GIVEN RECORDS
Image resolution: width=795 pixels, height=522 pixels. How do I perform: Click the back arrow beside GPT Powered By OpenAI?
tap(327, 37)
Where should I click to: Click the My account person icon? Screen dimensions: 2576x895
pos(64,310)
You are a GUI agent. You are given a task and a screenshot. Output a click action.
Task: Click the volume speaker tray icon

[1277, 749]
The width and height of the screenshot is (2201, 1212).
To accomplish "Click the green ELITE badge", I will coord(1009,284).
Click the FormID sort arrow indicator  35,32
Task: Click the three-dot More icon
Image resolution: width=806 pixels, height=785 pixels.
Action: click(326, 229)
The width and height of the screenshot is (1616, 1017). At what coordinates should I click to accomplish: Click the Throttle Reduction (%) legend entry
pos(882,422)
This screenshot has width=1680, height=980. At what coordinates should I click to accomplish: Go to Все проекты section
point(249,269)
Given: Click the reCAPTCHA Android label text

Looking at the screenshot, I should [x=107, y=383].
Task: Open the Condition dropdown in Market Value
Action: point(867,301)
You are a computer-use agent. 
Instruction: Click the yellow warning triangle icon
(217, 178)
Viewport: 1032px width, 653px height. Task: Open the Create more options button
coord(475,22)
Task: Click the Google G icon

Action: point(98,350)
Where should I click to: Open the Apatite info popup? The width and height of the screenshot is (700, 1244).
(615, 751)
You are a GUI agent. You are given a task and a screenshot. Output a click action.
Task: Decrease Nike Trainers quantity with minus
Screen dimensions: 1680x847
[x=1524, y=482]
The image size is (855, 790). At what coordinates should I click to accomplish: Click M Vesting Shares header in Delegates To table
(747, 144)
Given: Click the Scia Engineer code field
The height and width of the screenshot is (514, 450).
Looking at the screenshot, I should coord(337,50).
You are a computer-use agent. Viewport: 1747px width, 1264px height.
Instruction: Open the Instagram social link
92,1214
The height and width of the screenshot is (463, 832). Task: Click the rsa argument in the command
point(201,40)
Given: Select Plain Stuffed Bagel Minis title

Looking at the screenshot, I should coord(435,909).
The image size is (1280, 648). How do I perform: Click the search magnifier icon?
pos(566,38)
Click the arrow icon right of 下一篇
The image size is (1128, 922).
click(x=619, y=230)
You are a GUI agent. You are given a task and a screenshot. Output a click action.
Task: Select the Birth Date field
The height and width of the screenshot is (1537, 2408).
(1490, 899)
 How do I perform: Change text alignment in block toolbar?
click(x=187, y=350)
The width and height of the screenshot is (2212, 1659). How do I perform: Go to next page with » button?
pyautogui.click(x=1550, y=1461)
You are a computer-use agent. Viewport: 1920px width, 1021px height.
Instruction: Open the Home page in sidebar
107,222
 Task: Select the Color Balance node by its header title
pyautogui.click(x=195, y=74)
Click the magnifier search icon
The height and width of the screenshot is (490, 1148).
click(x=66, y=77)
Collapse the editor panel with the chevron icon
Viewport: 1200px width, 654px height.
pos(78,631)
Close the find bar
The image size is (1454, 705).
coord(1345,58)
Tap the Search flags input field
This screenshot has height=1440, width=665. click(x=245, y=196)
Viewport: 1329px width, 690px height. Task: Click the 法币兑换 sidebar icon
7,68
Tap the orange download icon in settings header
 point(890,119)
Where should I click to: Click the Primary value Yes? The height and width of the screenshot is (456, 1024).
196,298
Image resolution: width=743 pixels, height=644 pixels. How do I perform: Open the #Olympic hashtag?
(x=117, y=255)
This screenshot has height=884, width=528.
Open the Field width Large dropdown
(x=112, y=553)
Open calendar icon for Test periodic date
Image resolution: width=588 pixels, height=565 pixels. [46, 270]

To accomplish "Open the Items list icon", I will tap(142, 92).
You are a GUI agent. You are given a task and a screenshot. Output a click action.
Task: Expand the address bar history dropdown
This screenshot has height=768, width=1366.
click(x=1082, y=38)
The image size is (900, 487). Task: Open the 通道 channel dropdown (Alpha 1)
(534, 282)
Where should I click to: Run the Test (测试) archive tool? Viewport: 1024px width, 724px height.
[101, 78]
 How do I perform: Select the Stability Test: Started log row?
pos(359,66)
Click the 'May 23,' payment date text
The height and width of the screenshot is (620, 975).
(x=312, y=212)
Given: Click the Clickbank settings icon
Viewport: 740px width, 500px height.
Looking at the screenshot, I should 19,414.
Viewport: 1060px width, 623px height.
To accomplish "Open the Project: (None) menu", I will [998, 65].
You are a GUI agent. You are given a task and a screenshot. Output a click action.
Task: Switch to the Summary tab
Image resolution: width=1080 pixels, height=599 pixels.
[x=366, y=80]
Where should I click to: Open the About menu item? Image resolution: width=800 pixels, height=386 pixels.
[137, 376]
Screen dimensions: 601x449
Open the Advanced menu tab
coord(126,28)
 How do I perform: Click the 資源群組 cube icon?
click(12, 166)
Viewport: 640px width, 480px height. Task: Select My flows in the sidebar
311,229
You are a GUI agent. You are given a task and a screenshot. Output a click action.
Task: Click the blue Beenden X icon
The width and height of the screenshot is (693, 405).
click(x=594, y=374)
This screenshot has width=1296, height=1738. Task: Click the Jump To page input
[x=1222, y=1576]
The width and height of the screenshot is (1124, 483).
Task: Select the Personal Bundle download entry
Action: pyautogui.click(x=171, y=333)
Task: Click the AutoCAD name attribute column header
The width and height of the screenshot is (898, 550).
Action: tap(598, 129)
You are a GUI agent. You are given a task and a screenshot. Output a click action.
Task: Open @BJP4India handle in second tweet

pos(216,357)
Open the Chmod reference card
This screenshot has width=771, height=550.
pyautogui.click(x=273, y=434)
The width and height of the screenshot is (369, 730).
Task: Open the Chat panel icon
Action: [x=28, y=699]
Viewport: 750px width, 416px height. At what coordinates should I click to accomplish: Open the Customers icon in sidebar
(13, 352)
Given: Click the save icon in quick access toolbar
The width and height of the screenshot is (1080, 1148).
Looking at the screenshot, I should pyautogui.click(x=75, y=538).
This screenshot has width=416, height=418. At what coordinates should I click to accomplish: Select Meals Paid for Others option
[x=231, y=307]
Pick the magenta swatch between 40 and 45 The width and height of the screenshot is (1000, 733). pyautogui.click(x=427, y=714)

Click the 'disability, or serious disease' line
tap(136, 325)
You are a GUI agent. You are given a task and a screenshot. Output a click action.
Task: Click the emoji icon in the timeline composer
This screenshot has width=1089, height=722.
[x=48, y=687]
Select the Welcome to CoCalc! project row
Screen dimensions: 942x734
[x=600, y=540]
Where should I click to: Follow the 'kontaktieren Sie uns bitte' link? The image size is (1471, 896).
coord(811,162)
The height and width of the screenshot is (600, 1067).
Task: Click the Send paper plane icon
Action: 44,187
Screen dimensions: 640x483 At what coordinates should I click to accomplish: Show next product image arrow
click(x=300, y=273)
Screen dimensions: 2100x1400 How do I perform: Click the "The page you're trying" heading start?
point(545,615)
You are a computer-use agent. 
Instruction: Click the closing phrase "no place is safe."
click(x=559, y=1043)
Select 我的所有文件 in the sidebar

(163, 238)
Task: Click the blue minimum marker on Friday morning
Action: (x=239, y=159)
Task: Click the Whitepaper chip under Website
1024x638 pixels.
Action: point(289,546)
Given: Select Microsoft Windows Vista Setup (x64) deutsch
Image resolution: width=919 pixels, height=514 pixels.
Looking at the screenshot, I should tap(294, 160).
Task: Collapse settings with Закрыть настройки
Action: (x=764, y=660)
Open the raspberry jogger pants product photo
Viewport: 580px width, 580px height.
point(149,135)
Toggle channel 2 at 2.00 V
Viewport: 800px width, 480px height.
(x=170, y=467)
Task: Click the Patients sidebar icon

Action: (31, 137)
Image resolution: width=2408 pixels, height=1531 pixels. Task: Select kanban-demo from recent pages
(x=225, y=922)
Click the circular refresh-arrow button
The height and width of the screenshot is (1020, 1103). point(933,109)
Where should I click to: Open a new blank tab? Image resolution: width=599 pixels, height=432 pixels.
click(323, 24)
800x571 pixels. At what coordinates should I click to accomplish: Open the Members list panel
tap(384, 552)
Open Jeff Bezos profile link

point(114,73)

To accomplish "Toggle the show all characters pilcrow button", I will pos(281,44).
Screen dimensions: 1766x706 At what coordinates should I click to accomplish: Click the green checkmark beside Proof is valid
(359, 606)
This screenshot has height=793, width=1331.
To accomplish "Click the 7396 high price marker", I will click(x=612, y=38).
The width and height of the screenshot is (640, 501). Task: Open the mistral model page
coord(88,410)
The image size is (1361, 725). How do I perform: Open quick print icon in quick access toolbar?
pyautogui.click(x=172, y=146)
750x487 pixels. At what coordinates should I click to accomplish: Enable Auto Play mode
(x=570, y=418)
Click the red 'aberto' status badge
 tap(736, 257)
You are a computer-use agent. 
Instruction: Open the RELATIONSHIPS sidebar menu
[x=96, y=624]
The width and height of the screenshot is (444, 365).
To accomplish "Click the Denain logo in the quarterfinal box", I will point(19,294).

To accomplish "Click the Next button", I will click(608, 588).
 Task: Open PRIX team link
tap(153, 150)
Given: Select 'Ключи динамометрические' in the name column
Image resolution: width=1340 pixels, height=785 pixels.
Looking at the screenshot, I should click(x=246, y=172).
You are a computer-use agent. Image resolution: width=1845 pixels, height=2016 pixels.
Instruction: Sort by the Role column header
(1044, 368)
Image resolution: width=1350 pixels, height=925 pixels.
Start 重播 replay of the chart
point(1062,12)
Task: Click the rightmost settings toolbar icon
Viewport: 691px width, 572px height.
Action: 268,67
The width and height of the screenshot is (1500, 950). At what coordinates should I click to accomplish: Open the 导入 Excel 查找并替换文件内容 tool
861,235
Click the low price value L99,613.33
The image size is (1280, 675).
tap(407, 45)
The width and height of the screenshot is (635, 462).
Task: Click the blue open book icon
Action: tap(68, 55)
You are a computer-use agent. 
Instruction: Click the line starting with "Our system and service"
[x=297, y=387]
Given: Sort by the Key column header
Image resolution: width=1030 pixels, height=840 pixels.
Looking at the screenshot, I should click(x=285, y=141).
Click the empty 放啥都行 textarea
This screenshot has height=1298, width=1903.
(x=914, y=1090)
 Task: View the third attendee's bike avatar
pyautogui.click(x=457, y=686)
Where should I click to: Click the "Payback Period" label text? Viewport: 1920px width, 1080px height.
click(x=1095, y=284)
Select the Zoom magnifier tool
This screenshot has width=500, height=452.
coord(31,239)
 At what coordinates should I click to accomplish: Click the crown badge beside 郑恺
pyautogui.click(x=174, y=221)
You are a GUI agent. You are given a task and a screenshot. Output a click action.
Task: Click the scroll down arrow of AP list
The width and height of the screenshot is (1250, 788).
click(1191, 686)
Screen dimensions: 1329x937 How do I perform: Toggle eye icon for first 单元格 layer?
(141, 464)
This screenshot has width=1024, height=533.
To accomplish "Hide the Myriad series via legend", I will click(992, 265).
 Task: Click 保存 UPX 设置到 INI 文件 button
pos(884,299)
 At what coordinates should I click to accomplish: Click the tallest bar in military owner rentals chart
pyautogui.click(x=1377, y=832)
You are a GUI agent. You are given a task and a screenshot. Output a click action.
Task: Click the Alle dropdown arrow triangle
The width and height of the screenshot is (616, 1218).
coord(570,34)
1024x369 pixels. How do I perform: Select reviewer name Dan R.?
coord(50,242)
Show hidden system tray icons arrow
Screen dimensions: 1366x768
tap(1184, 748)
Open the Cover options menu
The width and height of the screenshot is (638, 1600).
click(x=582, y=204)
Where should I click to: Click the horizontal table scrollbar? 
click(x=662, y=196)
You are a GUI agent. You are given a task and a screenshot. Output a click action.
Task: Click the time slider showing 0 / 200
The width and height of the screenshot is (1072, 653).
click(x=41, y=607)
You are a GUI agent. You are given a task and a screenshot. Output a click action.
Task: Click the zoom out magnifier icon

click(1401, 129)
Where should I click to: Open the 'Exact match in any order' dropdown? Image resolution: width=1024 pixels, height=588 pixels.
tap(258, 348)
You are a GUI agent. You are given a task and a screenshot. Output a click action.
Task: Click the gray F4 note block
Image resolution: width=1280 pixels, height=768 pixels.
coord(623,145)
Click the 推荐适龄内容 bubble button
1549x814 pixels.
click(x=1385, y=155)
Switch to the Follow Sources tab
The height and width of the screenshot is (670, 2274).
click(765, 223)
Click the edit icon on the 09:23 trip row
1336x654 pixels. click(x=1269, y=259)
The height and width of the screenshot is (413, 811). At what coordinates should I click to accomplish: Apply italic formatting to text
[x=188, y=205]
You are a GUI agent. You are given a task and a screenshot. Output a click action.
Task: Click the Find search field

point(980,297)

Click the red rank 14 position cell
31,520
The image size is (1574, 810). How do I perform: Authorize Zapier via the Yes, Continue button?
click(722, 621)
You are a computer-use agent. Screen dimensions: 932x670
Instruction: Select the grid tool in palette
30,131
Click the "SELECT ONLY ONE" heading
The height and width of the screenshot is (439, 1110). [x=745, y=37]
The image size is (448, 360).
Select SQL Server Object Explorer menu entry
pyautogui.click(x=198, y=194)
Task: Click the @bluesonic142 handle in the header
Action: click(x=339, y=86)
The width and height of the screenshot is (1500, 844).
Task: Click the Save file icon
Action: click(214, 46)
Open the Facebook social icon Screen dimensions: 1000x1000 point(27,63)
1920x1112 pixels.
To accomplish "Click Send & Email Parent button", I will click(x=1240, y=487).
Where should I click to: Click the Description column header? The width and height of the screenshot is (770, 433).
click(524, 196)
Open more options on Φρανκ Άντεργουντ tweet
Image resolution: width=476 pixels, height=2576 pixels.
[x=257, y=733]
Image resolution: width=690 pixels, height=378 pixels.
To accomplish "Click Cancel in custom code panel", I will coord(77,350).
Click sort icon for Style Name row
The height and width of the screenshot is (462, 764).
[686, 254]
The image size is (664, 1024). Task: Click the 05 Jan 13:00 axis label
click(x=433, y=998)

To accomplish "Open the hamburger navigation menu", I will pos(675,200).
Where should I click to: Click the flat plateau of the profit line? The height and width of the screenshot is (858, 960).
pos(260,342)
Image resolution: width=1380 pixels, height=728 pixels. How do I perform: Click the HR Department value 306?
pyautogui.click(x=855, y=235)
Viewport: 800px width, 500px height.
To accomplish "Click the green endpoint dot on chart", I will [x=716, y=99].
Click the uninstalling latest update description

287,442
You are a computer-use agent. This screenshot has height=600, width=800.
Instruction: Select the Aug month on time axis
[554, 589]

WORK ORDER
All the lines that hold the word "Switch" must appear in the answer, copied from the records.

ANSWER
Task: Switch to the Summary tab
Switch to the Follow Sources tab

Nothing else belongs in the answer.